W 2013 r. Okręgowa Rada Lekarska w Szczecinie podjęła uchwałę, że Aniruddh K. może pracować jako lekarz. W Polsce ukończył staż podyplomowy i zdał Lekarski Egzamin Końcowy. Otrzymał również zezwolenie na zamieszkanie w Polsce na czas oznaczony, do 24 lipca 2014 r. Na taki też okres otrzymał prawo wykonywania zawodu.
Aniruddhowi K. to się nie spodobało. Chciał otrzymać prawo wykonywania zawodu bez takich ograniczeń czasowych. Odwołał się do Naczelnej Rady Lekarskiej, ale ta utrzymała w mocy zaskarżoną uchwałę. Powołała się na art. 7 ust. 1 pkt 8 ustawy o zawodach lekarza i lekarza dentysty (dalej: ustawa lekarska). Zgodnie z tym przepisem cudzoziemiec, który nie jest obywatelem państwa Unii Europejskiej, otrzymuje prawo wykonywania zawodu lekarza na stałe albo na czas określony, jeżeli otrzymał również prawo pobytu w Polsce. Jest więc w innej sytuacji niż lekarz z UE.

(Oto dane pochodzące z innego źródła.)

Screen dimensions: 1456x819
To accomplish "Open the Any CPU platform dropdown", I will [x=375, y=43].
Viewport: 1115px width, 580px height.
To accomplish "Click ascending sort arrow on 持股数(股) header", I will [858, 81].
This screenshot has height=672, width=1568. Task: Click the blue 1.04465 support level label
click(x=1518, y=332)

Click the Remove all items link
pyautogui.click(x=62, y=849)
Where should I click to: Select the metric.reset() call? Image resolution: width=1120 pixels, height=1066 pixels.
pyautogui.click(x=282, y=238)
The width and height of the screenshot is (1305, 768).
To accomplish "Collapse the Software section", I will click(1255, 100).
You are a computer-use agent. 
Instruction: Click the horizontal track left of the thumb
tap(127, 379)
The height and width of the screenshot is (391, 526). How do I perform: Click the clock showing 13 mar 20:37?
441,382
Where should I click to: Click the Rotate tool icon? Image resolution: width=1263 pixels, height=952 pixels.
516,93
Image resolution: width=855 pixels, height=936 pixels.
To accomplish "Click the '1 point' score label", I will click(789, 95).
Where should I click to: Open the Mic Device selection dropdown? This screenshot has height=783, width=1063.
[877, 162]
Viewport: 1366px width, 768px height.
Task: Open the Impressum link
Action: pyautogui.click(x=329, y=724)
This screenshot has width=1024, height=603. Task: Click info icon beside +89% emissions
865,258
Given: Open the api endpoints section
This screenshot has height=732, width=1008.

Aniruddh K. wystąpił ze skargą do Wojewódzkiego Sądu Administracyjnego w Warszawie. Jego zdaniem Naczelna Rada Lekarska błędnie zinterpretowała art. 7 ust. 1 pkt 8 ustawy lekarskiej. Z tego przepisu nie wynika wcale, by okres, na jaki może być przyznane prawo wykonywania zawodu lekarza, był tożsamy z okresem zezwolenia na zamieszkiwanie w Polsce na czas oznaczony. Twierdził też, że doszło do naruszenia art. 7 kodeksu postępowania administracyjnego poprzez naruszenie interesu społecznego oraz zbyt długie prowadzenie tego postępowania.
Niestety, WSA uznał, że skarga jest niezasadna. Jego zdaniem uchwała nie naruszała prawa. Analiza art. 7 ust. 1 pkt 8 ustawy lekarskiej jest prawidłowa. Zarzut niezajęcia się sprawą w terminie pozostaje bez wpływu na jej rozpatrzenie.